The Role of Elacridar, a P-gp Inhibitor, in the Re-Sensitization of PAC-Resistant Ovarian Cancer Cell Lines to Cytotoxic Drugs in 2D and 3D Cell Culture Models

Chemotherapy resistance is a significant barrier to effective cancer treatment. A key mechanism of resistance at the single-cell level is the overexpression of drug transporters in the ABC family, particularly P-glycoprotein (P-gp), which leads to multidrug resistance (MDR). Inhibitors of these transporters can help re-sensitize cancer cells to chemotherapeutics. This study evaluated elacridar (GG918 and GF120918), a potent third-generation P-gp inhibitor, for its ability to reverse MDR in paclitaxel (PAC)-resistant ovarian cancer cell lines. Sensitive and PAC-resistant cells were cultured in two-dimensional (2D) and three-dimensional (3D) models. MDR1 gene expression was analyzed using Q-PCR, and P-gp protein expression was examined via Western blot and immunofluorescence. Drug sensitivity was evaluated with MTT assays, and P-gp activity was analyzed by flow cytometry and fluorescence microscopy.
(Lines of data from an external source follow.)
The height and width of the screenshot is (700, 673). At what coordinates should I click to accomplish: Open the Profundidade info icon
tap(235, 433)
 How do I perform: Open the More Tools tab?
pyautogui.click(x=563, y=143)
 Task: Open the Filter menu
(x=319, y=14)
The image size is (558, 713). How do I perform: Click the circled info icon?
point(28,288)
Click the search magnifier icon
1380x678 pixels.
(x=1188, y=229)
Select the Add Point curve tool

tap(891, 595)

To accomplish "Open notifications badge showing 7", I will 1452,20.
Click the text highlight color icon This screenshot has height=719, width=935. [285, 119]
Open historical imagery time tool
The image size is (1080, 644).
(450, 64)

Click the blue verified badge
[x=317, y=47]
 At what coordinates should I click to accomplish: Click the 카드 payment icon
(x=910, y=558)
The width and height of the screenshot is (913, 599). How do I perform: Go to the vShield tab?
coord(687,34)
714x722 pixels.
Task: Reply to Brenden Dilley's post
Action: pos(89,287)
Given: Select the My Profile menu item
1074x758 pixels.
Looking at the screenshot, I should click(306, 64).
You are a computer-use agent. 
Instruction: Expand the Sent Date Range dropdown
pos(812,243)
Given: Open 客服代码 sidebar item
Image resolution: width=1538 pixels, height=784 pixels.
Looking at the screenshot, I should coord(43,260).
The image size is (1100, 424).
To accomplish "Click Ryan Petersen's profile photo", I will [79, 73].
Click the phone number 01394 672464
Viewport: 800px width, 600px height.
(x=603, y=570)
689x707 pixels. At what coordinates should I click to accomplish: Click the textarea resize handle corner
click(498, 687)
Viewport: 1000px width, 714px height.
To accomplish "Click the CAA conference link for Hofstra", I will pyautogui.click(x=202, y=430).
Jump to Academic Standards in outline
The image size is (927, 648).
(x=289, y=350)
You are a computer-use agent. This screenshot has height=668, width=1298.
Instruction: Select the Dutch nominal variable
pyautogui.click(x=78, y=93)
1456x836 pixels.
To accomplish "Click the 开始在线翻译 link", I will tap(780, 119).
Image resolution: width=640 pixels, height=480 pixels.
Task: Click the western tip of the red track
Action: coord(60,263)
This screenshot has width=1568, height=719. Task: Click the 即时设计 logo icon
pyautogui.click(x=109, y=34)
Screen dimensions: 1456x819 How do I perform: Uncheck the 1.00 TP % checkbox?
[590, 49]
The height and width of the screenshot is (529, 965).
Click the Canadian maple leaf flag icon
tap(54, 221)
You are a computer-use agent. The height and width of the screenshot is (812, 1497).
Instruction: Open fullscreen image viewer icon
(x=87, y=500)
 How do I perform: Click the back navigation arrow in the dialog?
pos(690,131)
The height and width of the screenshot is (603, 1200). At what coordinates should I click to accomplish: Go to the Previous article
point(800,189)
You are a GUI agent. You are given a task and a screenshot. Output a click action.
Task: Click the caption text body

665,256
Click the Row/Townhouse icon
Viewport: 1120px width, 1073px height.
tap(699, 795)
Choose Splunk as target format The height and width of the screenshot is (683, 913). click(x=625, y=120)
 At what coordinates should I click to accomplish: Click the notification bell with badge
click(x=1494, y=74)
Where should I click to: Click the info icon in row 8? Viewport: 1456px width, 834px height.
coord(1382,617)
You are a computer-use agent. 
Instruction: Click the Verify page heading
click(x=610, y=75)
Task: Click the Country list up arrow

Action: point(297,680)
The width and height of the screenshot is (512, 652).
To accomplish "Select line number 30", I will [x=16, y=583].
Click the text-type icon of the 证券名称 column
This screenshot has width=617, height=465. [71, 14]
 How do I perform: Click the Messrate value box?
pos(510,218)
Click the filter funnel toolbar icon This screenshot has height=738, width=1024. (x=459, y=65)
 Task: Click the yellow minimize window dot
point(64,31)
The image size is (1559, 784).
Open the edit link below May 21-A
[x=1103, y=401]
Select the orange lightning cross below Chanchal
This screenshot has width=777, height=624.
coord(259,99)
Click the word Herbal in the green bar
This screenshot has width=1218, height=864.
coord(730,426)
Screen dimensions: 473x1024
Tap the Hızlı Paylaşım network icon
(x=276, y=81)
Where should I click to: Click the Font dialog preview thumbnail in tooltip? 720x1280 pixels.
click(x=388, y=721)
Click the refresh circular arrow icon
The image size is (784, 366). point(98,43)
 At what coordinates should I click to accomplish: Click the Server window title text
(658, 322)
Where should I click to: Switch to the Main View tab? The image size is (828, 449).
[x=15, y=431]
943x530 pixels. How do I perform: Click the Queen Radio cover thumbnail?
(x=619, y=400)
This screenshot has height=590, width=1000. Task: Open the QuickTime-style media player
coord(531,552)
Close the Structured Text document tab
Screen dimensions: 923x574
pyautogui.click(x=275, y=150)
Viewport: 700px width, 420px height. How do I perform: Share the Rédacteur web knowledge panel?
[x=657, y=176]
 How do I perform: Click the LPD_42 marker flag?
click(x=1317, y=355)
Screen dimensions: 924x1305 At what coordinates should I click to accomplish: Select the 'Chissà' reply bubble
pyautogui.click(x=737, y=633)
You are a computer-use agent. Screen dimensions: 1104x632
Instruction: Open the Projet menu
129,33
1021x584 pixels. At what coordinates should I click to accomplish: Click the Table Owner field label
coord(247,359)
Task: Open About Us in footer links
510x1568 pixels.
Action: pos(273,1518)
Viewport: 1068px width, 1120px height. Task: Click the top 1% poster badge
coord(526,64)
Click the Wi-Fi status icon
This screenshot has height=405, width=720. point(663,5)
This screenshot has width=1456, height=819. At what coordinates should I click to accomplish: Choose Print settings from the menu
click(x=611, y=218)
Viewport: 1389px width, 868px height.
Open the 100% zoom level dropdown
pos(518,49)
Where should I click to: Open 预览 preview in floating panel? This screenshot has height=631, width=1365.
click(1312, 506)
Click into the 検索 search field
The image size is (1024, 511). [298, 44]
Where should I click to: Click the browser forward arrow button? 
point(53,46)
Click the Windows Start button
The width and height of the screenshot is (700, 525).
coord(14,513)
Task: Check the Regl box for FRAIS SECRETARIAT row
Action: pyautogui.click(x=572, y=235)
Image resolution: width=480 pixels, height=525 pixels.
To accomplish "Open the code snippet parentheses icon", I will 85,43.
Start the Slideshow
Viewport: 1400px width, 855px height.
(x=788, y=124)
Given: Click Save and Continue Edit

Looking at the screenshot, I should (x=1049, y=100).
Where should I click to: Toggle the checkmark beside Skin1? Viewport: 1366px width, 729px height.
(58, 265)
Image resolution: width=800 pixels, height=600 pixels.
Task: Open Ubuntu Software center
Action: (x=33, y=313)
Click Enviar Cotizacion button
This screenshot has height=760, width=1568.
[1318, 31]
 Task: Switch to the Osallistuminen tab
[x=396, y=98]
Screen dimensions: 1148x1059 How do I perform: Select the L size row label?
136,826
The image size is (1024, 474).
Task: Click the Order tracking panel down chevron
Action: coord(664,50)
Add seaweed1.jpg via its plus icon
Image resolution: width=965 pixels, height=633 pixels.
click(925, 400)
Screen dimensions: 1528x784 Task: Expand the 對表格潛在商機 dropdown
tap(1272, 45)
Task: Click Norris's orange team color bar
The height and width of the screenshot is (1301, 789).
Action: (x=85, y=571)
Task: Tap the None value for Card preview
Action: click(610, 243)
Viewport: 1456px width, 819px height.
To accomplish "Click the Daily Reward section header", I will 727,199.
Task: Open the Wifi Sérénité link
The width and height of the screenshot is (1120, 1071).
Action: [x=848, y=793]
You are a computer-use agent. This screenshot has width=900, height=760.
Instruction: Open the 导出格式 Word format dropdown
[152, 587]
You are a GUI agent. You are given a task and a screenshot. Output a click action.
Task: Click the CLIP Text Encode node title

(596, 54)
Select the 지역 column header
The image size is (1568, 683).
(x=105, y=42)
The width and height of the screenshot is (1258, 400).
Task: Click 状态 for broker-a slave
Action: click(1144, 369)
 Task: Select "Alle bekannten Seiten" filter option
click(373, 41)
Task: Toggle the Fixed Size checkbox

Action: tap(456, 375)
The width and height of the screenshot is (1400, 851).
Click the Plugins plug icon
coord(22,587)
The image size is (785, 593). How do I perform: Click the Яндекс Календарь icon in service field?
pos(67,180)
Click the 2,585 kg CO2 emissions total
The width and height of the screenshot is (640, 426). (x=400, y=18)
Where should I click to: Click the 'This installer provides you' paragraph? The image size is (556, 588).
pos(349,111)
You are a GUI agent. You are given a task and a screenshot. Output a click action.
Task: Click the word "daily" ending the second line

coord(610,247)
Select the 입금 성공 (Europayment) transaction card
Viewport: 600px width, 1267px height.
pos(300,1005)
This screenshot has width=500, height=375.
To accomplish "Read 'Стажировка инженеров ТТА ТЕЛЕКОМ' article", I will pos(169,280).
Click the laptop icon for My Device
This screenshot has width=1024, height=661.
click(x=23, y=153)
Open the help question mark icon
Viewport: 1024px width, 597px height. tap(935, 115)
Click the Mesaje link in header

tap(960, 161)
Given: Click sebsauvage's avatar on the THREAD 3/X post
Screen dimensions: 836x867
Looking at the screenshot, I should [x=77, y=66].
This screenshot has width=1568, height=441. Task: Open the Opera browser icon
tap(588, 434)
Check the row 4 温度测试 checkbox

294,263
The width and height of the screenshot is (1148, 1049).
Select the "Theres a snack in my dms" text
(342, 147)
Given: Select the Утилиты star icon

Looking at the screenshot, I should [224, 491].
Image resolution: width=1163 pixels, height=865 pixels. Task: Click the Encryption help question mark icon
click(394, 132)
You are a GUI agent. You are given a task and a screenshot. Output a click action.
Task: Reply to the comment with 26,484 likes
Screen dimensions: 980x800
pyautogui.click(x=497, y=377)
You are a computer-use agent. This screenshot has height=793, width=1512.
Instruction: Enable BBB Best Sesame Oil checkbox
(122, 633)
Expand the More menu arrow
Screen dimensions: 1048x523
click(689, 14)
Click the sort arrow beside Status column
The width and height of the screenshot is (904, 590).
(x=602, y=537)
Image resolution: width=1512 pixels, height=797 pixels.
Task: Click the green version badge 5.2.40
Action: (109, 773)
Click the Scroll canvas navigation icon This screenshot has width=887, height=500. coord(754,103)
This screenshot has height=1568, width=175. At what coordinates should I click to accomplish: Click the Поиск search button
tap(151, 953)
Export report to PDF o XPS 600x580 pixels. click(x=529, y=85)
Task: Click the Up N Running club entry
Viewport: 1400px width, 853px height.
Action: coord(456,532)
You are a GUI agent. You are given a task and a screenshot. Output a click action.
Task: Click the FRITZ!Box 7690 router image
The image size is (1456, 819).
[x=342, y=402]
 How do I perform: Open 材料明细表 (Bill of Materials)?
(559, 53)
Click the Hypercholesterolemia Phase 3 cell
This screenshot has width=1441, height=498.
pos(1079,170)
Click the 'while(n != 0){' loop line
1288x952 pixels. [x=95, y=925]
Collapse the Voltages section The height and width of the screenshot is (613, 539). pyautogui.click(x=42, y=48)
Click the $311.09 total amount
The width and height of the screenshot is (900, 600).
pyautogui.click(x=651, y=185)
Elacridar effectively inhibited P-gp activity and increased sensitivity to PAC and doxorubicin (DOX) in 2D cultures but not cisplatin (CIS). In 3D spheroids, P-gp activity inhibition was observed via Calcein-AM staining. However, no re-sensitization to PAC occurred and limited improvement was observed for DOX. These findings suggest that elacridar effectively inhibits P-gp in both 2D and 3D conditions. However, its ability to overcome drug resistance in 3D models is limited, highlighting the complexity of tissue-specific resistance mechanisms.